Women's Bureau (DOL), Washington, DC.
Women of Hispanic origin are one of the fastest-growing population groups in the United States, increasing from 6.2 million in 1986 to 9.6 million in 1996. The largest segment of this population is of Mexican origin, followed by Puerto Rican origin, Cuban origin, and other Spanish descent. As a group, women of Hispanic origin are younger than those of other ethnic groups. About 8 percent of the women in the civilian labor force in 1996 were of Hispanic origin, about 50-60 percent of this population, but the number of Hispanic-origin women who are employed is growing rapidly. Teenage Hispanic women were more likely to be unemployed than those of other origins, and older Hispanic-origin women also had higher rates of unemployment than other groups.
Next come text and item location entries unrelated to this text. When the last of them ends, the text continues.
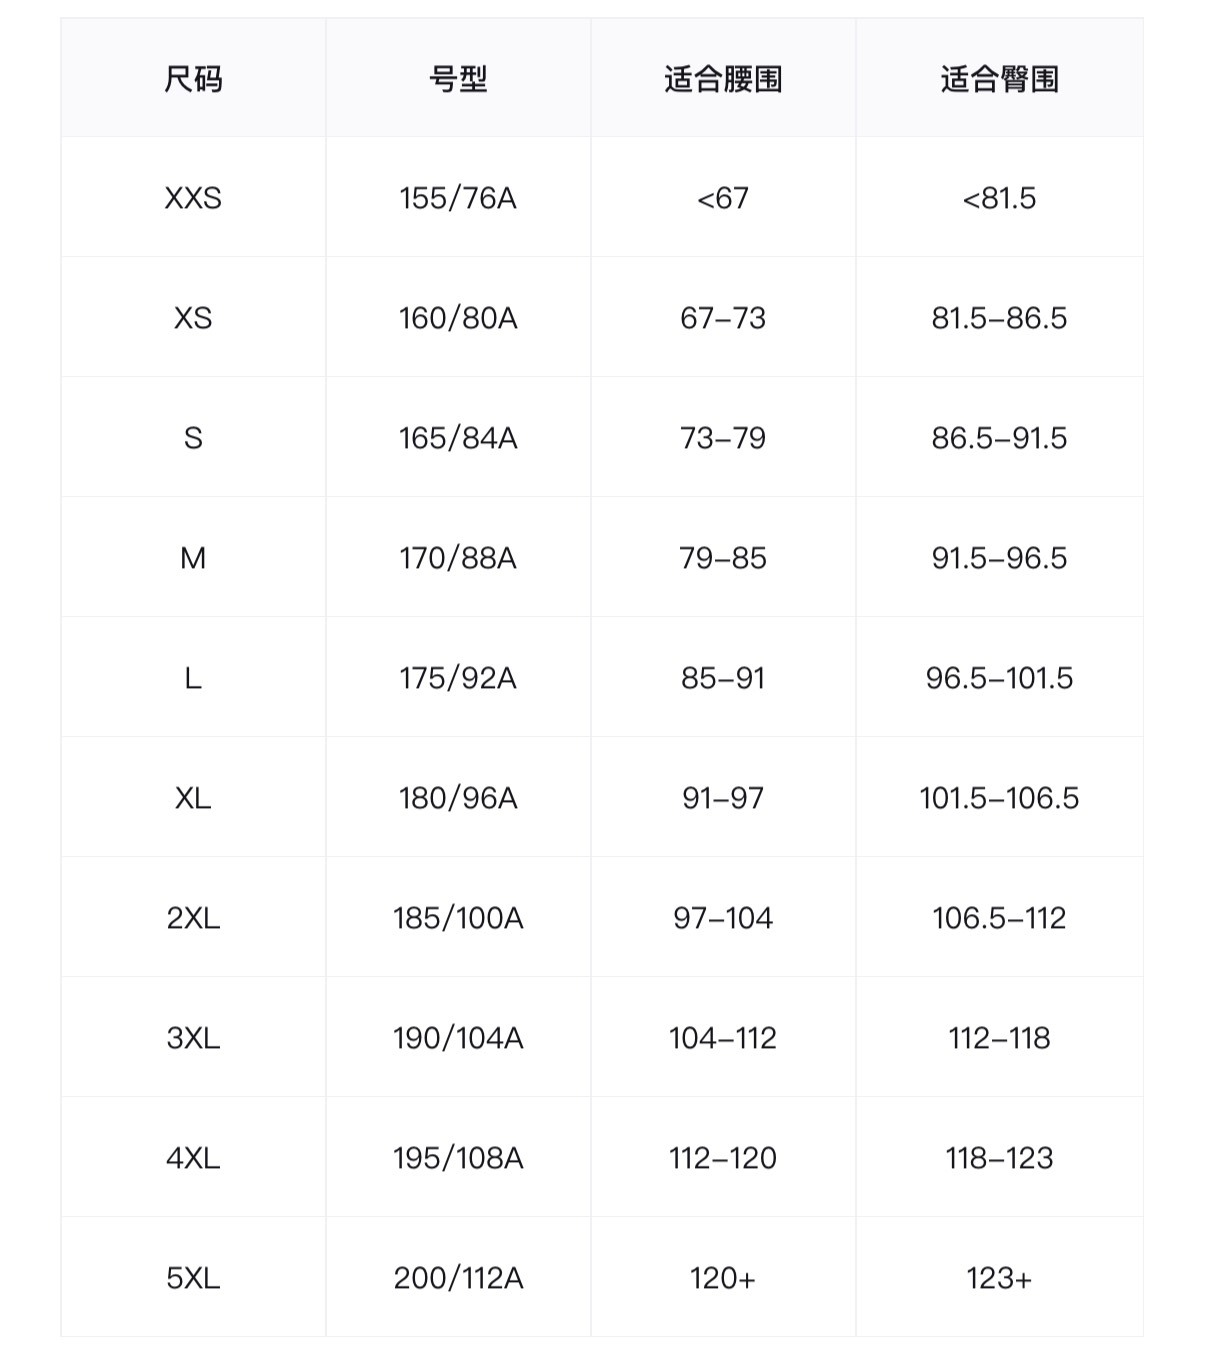Click hip value 123+ cell
Viewport: 1206px width, 1353px height.
click(x=999, y=1278)
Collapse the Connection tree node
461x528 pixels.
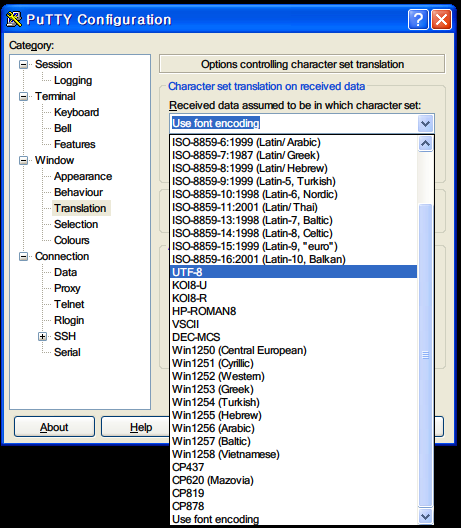point(23,257)
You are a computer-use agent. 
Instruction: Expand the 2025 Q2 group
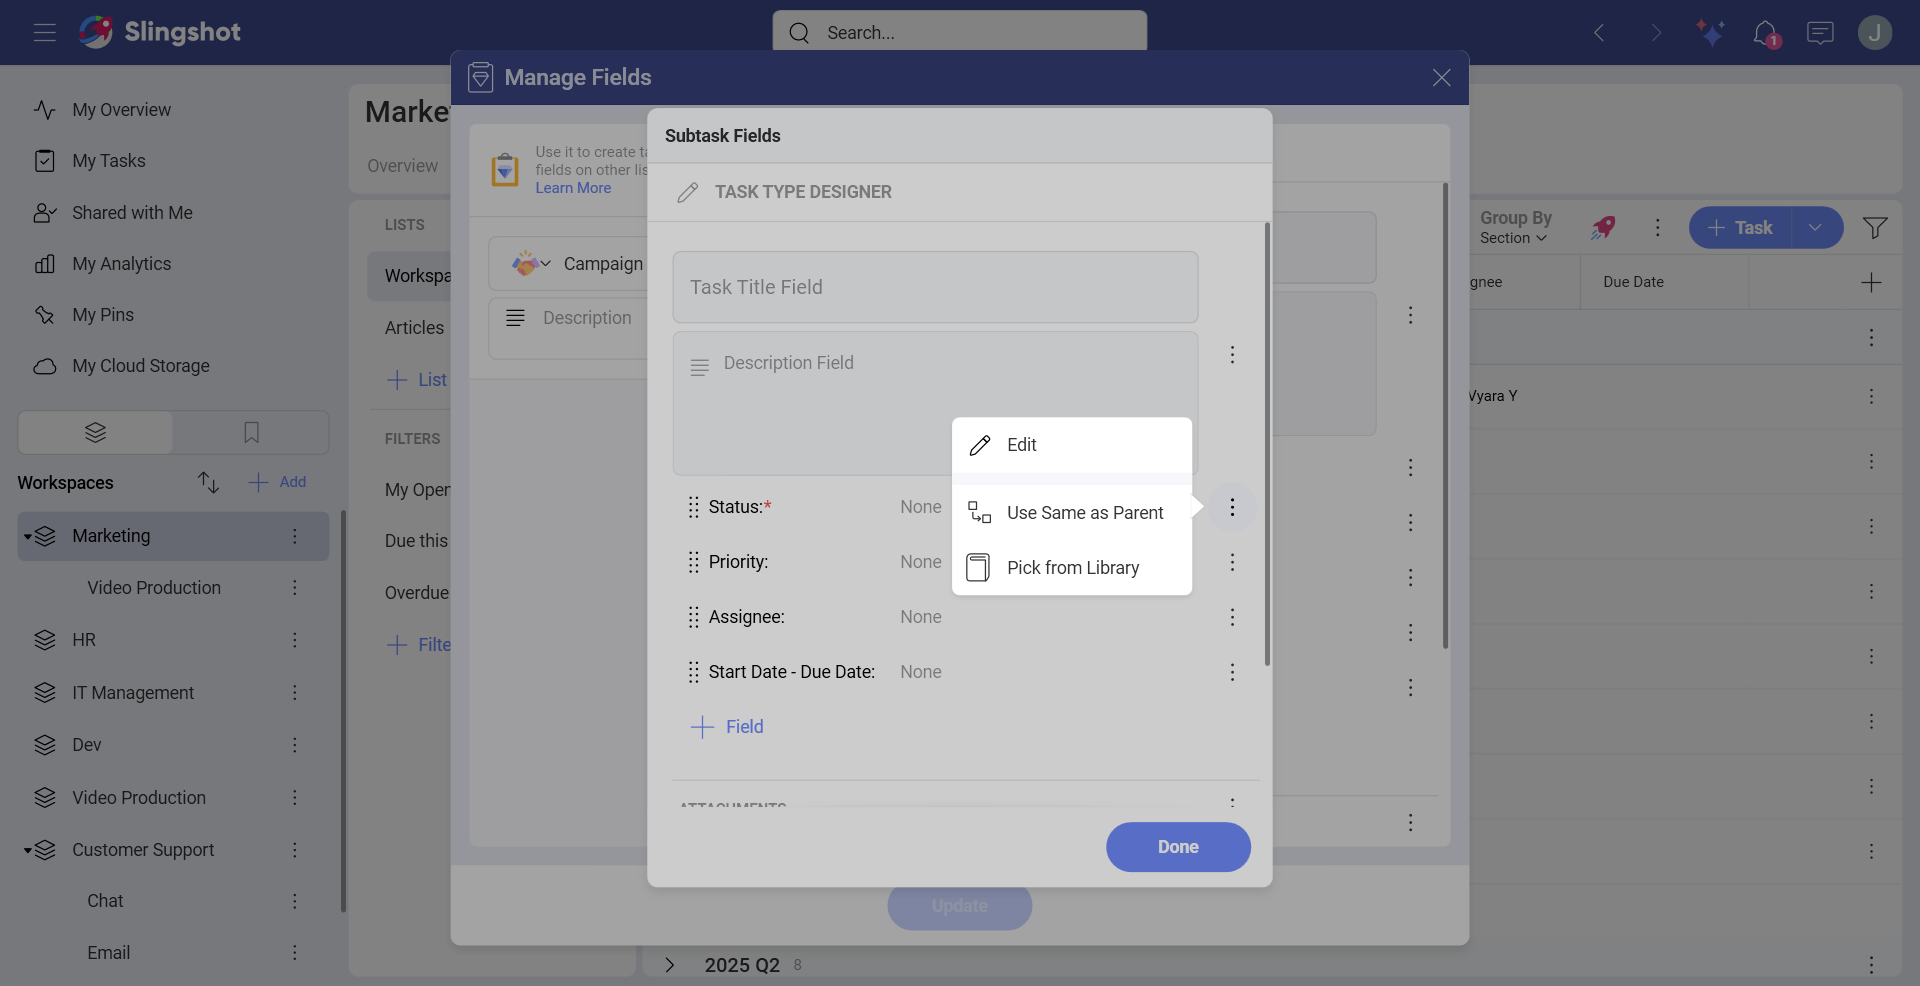pos(669,965)
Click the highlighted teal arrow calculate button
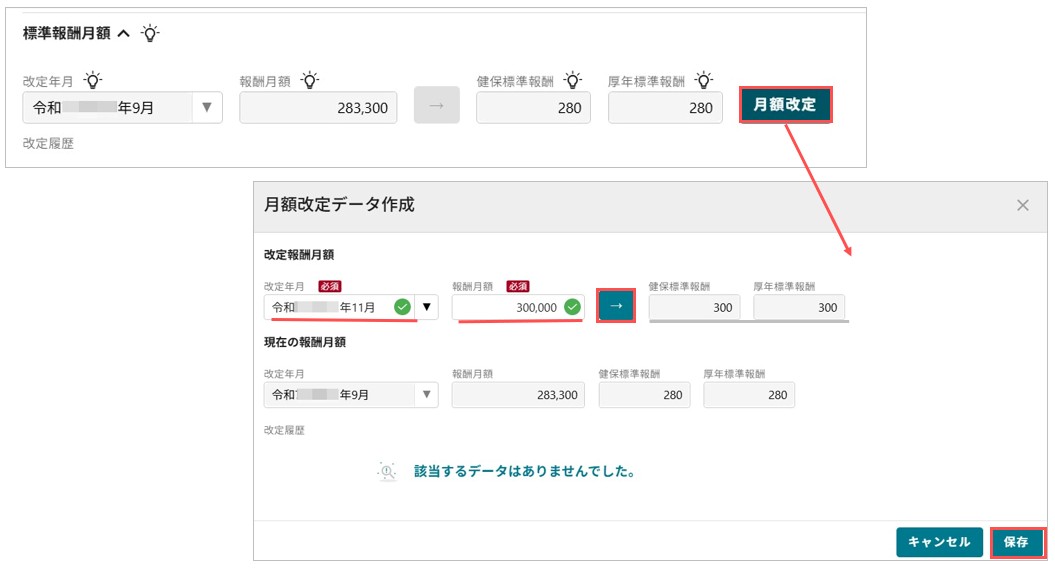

Most women of Hispanic origin were employed in the technical, sales, and administrative support and service occupations, partly because only a little more than half of these women had a high school diploma, and few had college degrees. As a consequence, their wages tended to be lower than those of other groups. Families maintained by women, about 12 percent of Hispanic families, had the lowest incomes. (KC)
Publication Type: Numerical/Quantitative Data
Education Level: N/A
Authoring Institution: Women's Bureau (DOL), Washington, DC.